Carmakers use the arts as a way to win hearts


Renault Samsung's press conference on Monday had the usual litany of figures on sales and earnings, but this time it had an added emphasis on the automaker's Korean roots. At SamcheongGak, a traditional-style house in Seongbuk-dong where women representing gisaeng, Korea's famed courtesans, once entertained politicians and businessmen, musicians with stringed instruments serenaded reporters. Renault Samsung greeters wore hanbok, the Korean dress, and held lanterns to create an ambience of yesteryear.

"One of Renault Samsung Motors' goals is global localization," said Jerome Stoll, the automaker's chief executive. "We are a company that is trying hard to become a globalized company, but at the same time, we know the importance of localization and therefore we try to integrate with the local customs and tastes.

"The best way of localizing is cultural marketing and one of our efforts last year was to restore Korea's culture," he said.Both foreign and domestic automakers have seized upon cultural icons to burnish their brands' image and to market to their target customers in Korea, upper-income drivers who appreciate the finer things in life. Such marketing has also turned the automakers into patrons of the arts. GM-Daewoo has been sponsoring big-budget musicals such as "42nd Street" and "Beauty and the Beast" since the auto companies' merger in 2003.

Ssangyong Motor Co., which makes the popular sport utility vehicle Rexton as well as the Chairman Sedan, recently signed an agreement to give Seoul Arts Center 300 million won ($297,200) to fund opera productions this year. For the newly dubbed "Ssangyong Motor Classics," the automaker, which was bought by a Chinese company last year, will be footing part of the bill for "La Boheme" and the musical "Phantom of the Opera." "It's target marketing. Consumers of these cultural performances are potential consumers of our luxury cars such as the Chairman and Rexton," said Kim Bum-suk, a public relations manager at Ssangyong Motor. "Also, cultural marketing is a good opportunity to give our products exposure." A spokeswoman for Seoul Arts Center said that its partnership with Ssangyong Motors brings a multitude of benefits. "By putting on an excellent performance, we eventually widen the pool of consumers of art," said Lee Sang-mi. "Also, corporate sponsorship, which can include ticket sales, lessens the burden on our part of having to sell all the tickets."

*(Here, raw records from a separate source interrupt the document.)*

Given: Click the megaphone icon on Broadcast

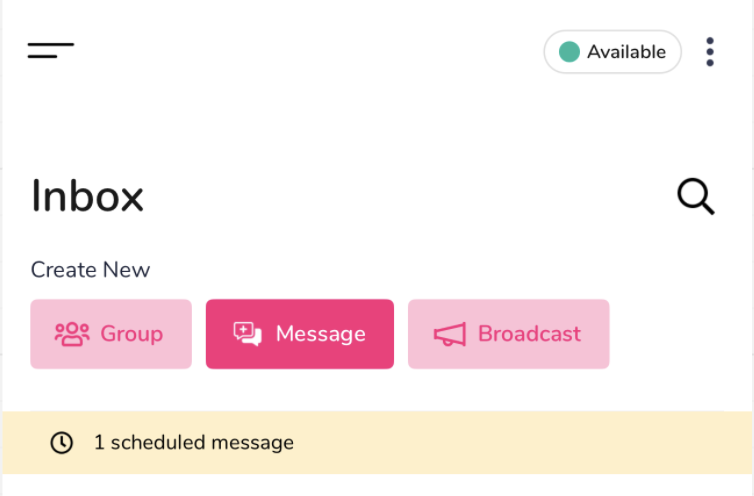Looking at the screenshot, I should tap(450, 334).
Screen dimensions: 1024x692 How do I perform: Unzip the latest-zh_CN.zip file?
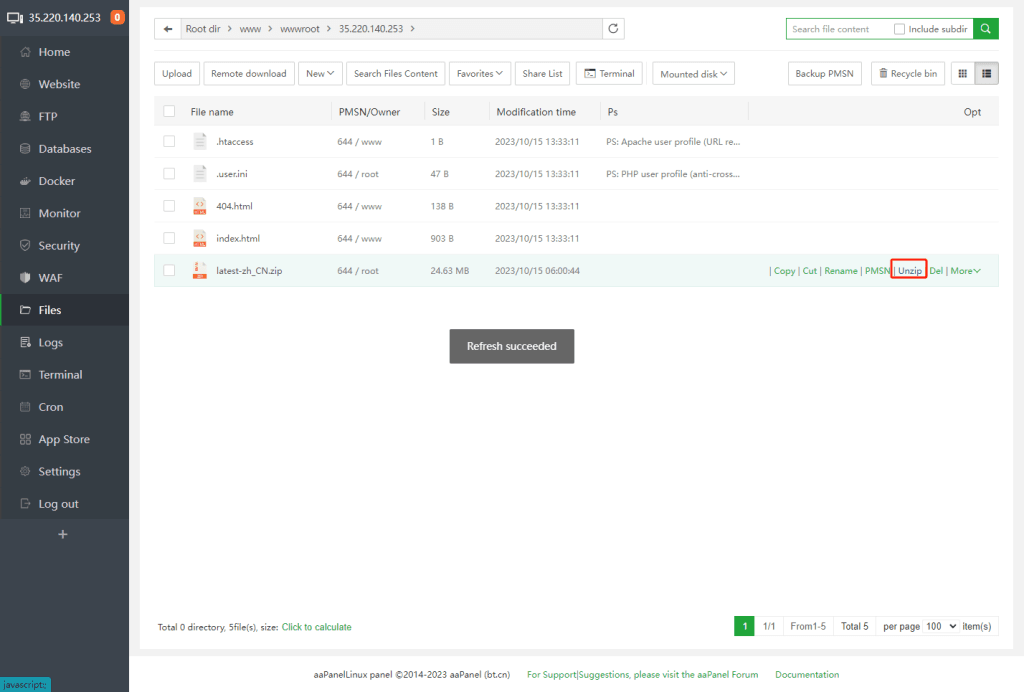pos(909,271)
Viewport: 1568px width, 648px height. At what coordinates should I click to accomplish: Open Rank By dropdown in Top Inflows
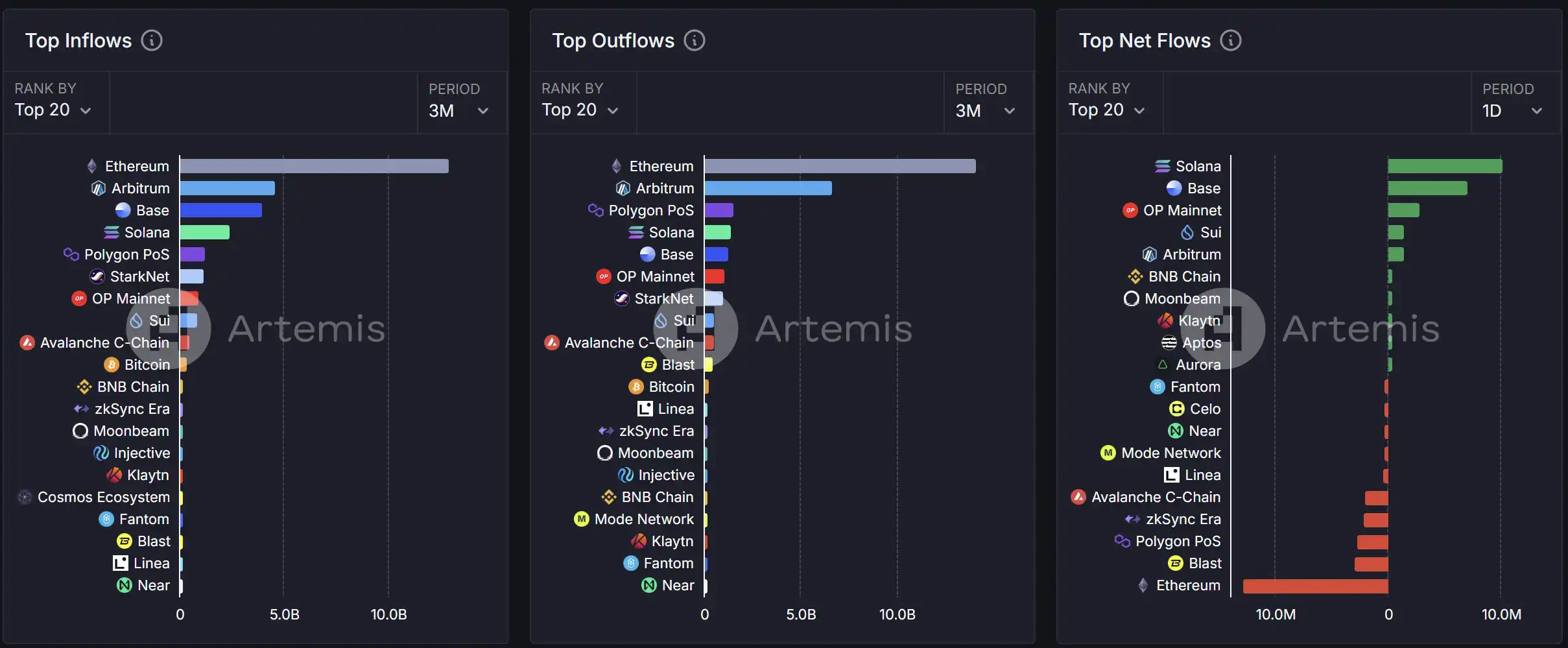(53, 110)
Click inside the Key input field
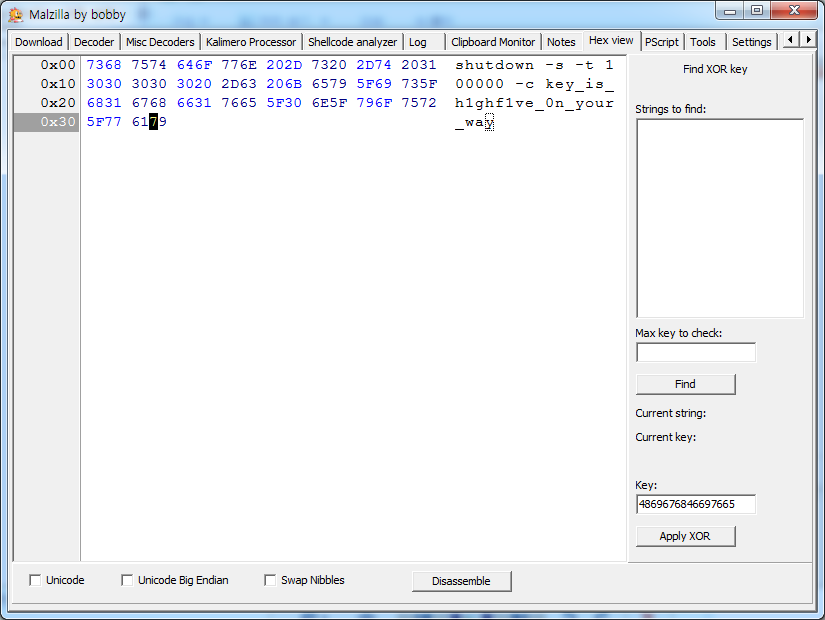This screenshot has width=825, height=620. pyautogui.click(x=696, y=504)
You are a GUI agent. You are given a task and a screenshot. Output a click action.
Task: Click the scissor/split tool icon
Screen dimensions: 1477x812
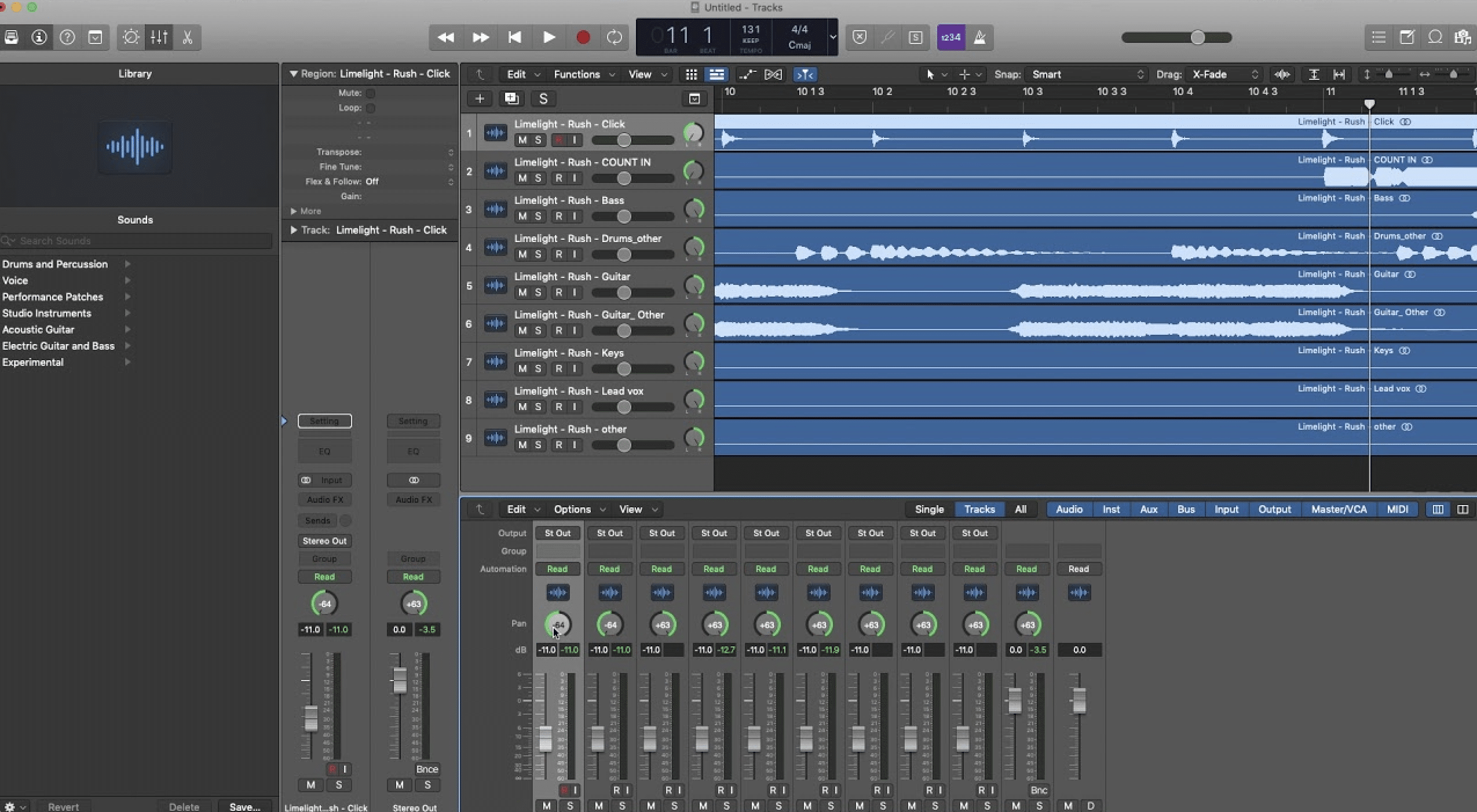click(x=188, y=37)
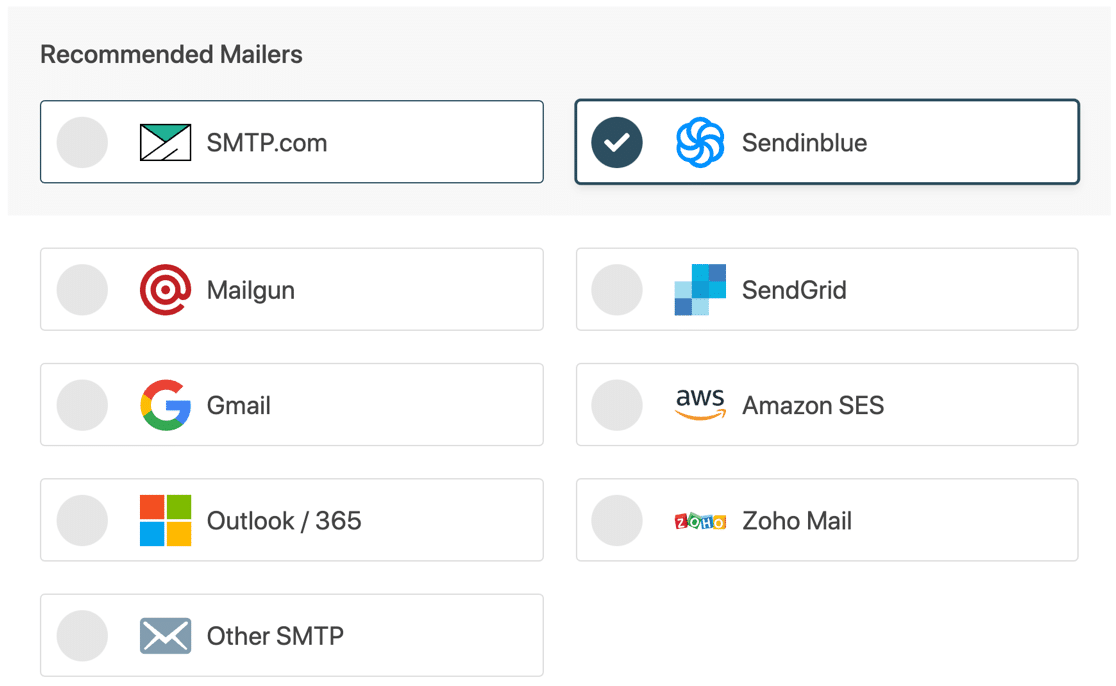Click the Amazon SES aws logo
The height and width of the screenshot is (686, 1116).
point(701,404)
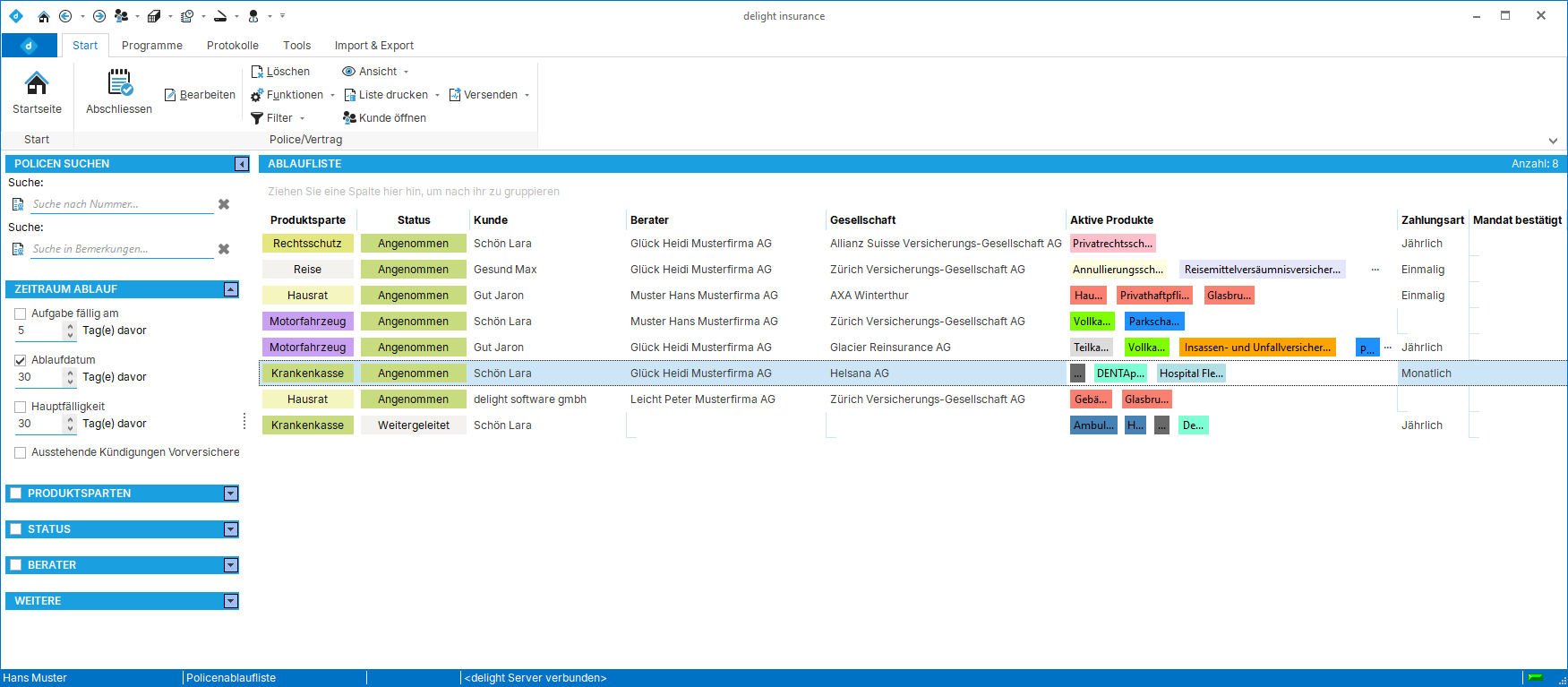Expand the BERATER section arrow
Viewport: 1568px width, 687px height.
click(x=231, y=565)
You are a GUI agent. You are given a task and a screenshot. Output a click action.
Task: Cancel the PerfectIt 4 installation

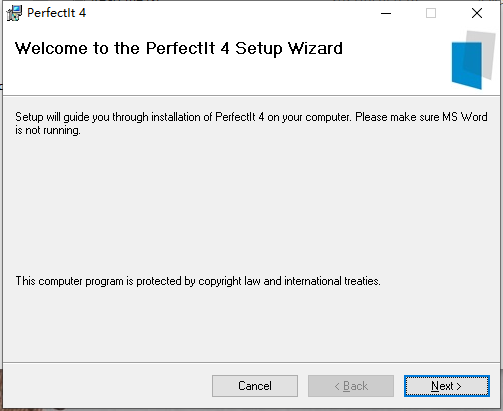point(255,386)
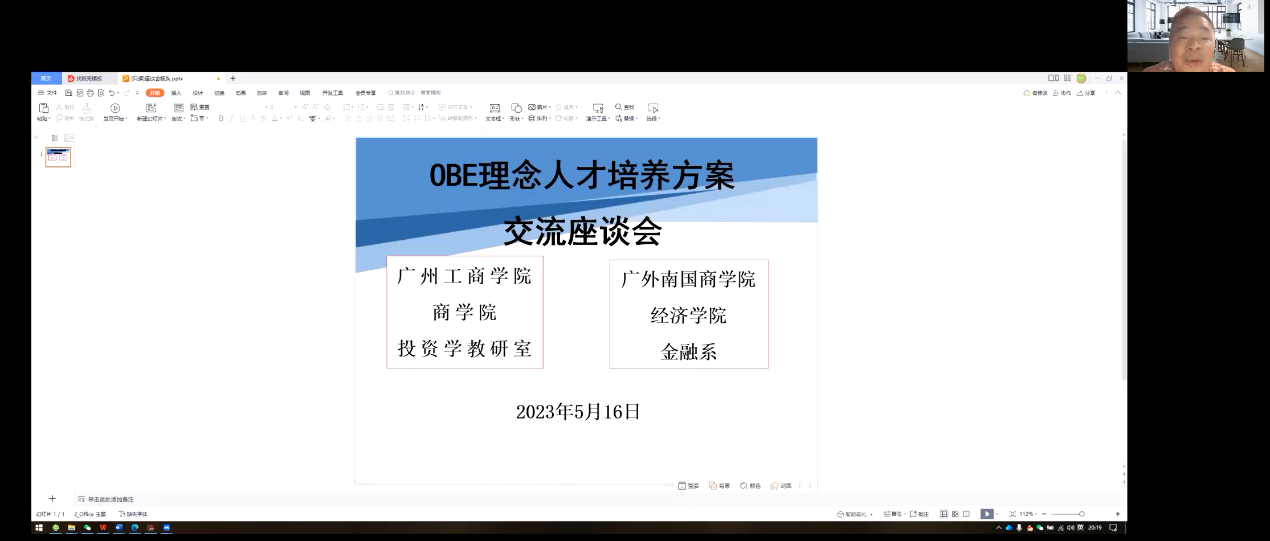The image size is (1270, 541).
Task: Insert a text box using 文本框 icon
Action: click(494, 108)
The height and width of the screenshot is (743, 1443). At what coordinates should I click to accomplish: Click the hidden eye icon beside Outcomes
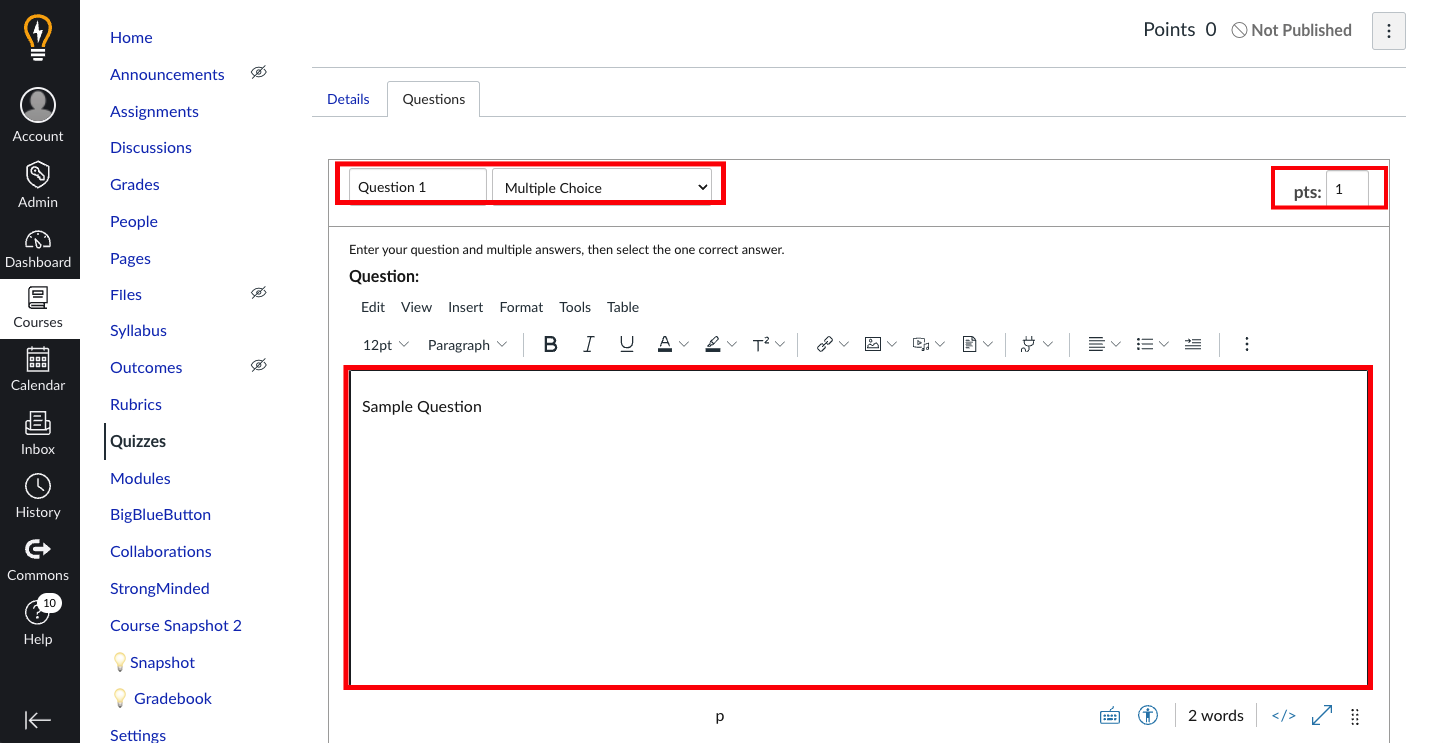pyautogui.click(x=258, y=366)
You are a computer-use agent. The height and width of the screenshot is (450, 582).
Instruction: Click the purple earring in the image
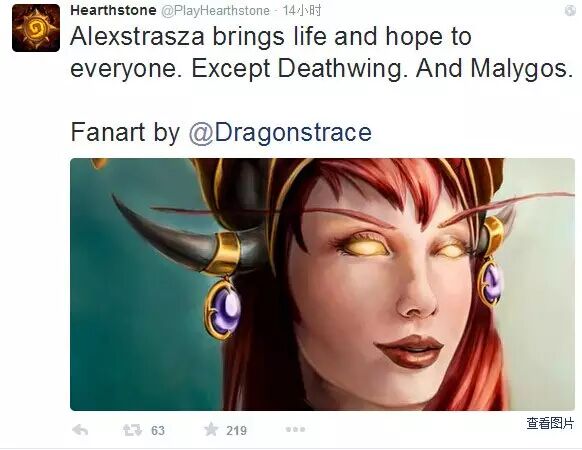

BMW Korea is focusing less on the mainstream and more on edgier art in its marketing. To announce its new 3 series this month, BMW had acclaimed directors Kim Ki-duk, Kim Seong-su and Choi Eun-taek produce three films that interpreted BMW's characterization of its latest line ― dynamic, aesthetic and innovative. "Culture is among one of BMW's brand identities, and now cars have also become a lifestyle, rather than mode of transportation, so cultural marketing is essential," said Jung Young-mi, public relations manager for BMW.

Domestic automakers are joining the marketing trend as well, although on a much smaller scale. Kia Motors Co. provides tickets to operas and concerts to buyers of Opirus, its luxury sedan. Hyundai Motor Co. sponsors a children's drawing contest every year. Although auto companies can easily raise their brand awareness with high-profile placements in the arts scene, whether that leads to an increase in sales is uncertain. Automobile companies generally declined to say how their cultural marketing helps their bottom line. "Rather than have a direct impact on sales, the effect we seek from cultural marketing is a more intangible, long-term one where it enhances our image," said Ha Tae-eung, general manager of Renault Samsung Motors. "Our customers, when they come to buy these sedans, know that they do not have to worry about quality." He said jokingly that Renault Samsung's aggressive marketing has spawned an unwritten creed among upper-middle-class women: Don't attend your high school reunions if you don't own an SM5.

Ms. Lee of the Seoul Arts Center, who has worked with corporate sponsors since 2002, said the success of such partnerships shouldn't be measured just in terms of numbers. "The fact that companies continue, year-on-year, to launch cultural marketing in sync with us, means that it works," she said.